Some people suggested rewriting /bin/login or /bin/csh to keep track of what's going on. We've been wanting to get SunOS Source code for some time now, but with the state's budget problems...
A few people suggested using "script". Now that was an interesting notion. I ftp'ed the source to crack down and re-wrote it so that it doesn't give the "file is typescript" message. The only problem is that if I make it a login shell, it won't read and execute .login. Any ideas? I'm still working on it.

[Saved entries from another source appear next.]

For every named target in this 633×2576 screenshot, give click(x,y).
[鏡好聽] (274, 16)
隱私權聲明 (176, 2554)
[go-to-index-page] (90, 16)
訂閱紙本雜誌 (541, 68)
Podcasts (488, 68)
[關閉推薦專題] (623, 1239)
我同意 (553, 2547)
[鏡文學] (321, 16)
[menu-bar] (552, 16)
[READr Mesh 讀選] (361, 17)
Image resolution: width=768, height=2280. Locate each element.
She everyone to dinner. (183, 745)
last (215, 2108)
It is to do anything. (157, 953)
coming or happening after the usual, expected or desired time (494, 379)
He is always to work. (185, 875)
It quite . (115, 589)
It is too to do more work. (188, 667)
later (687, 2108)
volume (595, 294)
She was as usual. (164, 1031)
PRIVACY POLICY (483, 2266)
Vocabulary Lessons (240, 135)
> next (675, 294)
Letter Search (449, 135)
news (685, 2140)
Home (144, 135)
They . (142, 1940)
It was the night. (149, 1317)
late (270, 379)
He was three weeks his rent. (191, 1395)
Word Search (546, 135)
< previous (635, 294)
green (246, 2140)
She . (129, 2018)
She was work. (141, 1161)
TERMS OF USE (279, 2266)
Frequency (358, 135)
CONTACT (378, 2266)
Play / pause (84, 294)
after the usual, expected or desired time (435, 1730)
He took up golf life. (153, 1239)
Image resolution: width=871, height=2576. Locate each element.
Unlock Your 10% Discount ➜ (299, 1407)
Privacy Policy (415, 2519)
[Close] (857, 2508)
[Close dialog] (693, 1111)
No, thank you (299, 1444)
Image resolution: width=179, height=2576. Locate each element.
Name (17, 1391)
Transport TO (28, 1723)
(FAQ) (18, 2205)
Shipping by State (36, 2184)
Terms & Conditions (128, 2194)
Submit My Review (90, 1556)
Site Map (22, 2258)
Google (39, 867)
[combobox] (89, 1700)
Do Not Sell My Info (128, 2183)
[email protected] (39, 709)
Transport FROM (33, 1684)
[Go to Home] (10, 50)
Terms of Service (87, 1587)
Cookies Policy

A lot of people suggested using taps and program on the modem lines to keep track of things. That's really too limited for what I want. I want something to do internet rlogin/telnet connections also.
Let's see. Some people suggested using "cops". I have used it, but it is still almost impossible to make students/professors use non-crackable passwords.
A couple of people suggested using "trace -p" on the pid for the login shell. That was interesting, but it gave much more information than was needed. (Plus script has the advantage over this in that script also logs the output they get.)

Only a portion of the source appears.